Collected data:
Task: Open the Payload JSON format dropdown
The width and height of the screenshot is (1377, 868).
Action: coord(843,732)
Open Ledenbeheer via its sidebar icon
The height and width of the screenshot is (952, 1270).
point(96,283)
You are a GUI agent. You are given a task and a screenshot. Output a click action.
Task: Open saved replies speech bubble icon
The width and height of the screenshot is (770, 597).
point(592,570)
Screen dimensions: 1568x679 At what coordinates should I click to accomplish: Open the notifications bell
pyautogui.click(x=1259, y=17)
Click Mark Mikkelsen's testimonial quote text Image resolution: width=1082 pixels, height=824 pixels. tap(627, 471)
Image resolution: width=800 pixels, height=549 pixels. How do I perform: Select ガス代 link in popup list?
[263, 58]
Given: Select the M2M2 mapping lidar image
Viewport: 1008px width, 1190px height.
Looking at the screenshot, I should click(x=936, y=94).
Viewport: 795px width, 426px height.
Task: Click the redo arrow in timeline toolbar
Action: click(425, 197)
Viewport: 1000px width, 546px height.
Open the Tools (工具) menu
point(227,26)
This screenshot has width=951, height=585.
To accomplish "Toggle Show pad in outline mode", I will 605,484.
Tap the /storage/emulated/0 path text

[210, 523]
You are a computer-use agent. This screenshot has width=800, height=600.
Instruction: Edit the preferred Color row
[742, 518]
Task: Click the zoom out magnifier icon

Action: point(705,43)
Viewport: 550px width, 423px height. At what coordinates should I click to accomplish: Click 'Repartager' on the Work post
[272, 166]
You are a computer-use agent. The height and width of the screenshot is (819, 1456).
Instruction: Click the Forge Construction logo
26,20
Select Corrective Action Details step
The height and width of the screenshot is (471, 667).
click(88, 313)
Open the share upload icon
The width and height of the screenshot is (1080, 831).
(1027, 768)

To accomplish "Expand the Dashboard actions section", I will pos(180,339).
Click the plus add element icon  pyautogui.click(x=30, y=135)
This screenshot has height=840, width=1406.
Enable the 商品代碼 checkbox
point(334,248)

■ EXERCISE ■
Gather all lines with the string "will" from the data.

■ COMPLETED EXERCISE ■
To accomplish "Toggle Show pad in outline mode", I will 605,484.
To accomplish "Expand the Dashboard actions section", I will pos(180,339).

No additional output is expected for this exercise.